<AWT Dev> deadlock between AppKit main thread and AWT event thread in JDK 17

Alan Snyder fishgarage at cbfiddle.com
Fri Jul 9 01:17:16 UTC 2021



> On Jul 8, 2021, at 5:18 PM, Philip Race <philip.race at oracle.com> wrote:
> 
> There has never been any contract that JDK would use JNF or specify a value for a run loop.
> I'd be interested to know where this was documented. I can't even find any Apple docs.
> There's no way we would ever consider something like this name a supported interface without lots
> of thought and consideration of the implications.
> 

Well, it sounds like you are splitting hairs. When Oracle took over the Apple JDK, they acquired the API contracts of that JDK, morally, if not legally.

The original implementation of JDK on macOS was created by Apple.
They created JavaNativeFoundation which was used by their JDK *and* provided to application developers writing JNI libraries.
The run loop name was not exposed to application developers, it was hidden in the implementation of [JNFRunLoop performOnMainThreadWaiting].
It worked because it used the same run loop mode as ThreadUtilities, which was used in the JDK native code.
As Mike Swingler said, JNFRunLoop was created for this purpose.

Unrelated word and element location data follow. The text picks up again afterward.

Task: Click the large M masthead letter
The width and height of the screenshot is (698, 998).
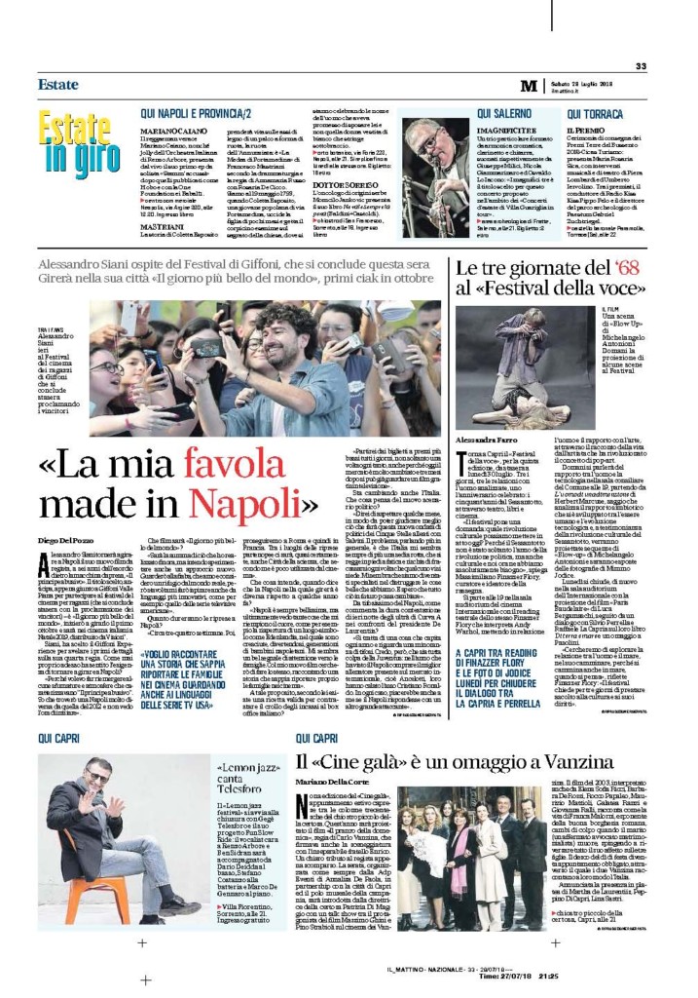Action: [528, 86]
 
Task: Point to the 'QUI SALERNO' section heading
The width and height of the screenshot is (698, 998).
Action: [499, 113]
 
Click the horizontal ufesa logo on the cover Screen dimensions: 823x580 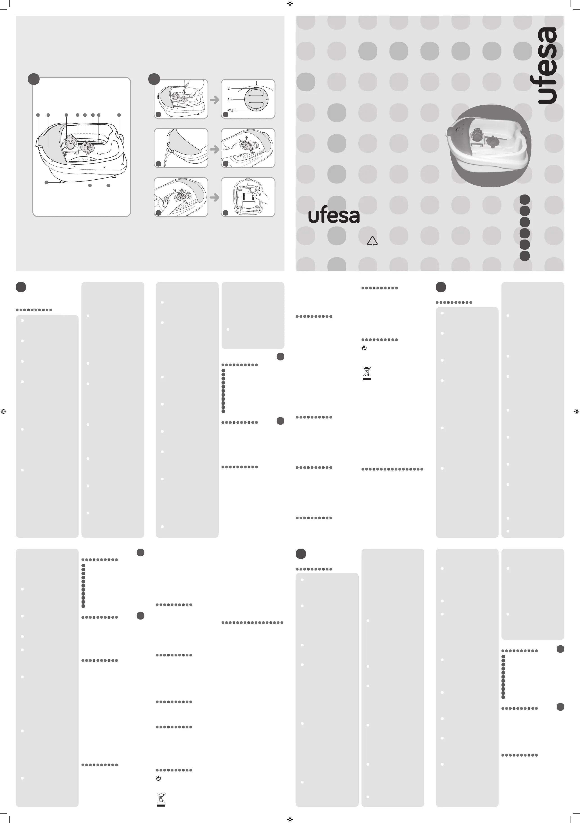334,216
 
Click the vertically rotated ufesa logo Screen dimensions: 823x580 547,66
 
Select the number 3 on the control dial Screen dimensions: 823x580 256,110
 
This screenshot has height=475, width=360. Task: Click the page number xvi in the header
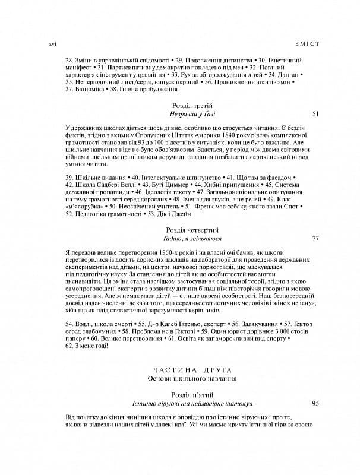click(51, 44)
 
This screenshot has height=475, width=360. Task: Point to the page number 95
click(315, 403)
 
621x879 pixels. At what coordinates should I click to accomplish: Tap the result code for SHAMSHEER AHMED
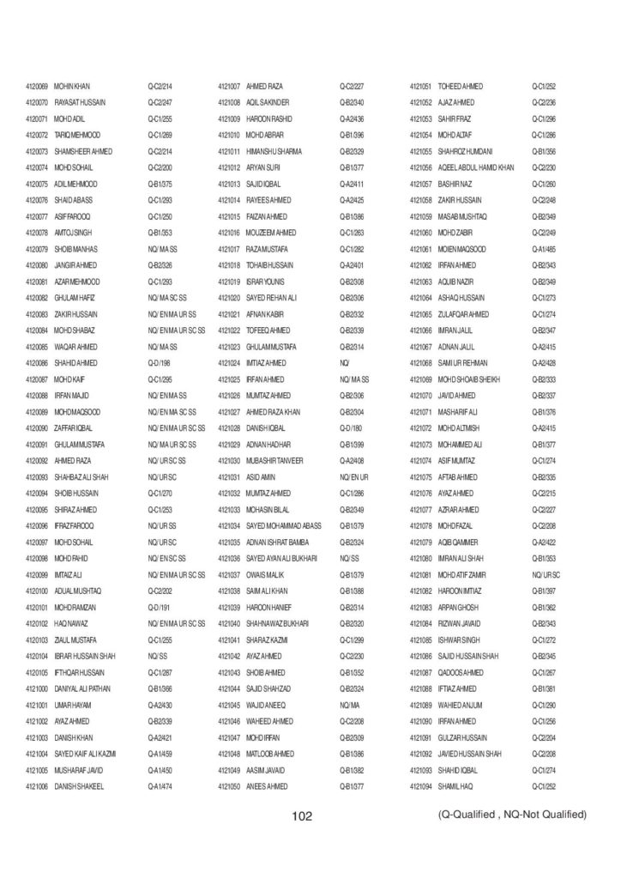160,151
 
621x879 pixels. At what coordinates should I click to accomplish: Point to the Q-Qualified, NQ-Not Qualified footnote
511,815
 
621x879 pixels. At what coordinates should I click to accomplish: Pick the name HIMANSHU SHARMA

Link: https://wiki.openjdk.java.net/display/MacOSXPort/Java+vs.+AppKit+Threading+Manifesto

I found this document when investigating my deadlock. It wasn’t hard to find.

It is unfortunate that you decided to mess with code you did not understand.

JNF is not going away. It has been converted to an open source unbundled framework.
I am told it is being bundled with some arm64 implementations of JDK because the JavaNativeFoundation in macOS 11 contains only x86_64 code.

All of my JNI libraries that interact with AppKit use JNF. It is hard to imagine a macOS-specific JNI library that doesn’t use JNF.

I have no intention of rewriting my code at this time.
If OpenJDK provides its own JNI support for macOS, I would use it (if necessary to work with the latest JDK).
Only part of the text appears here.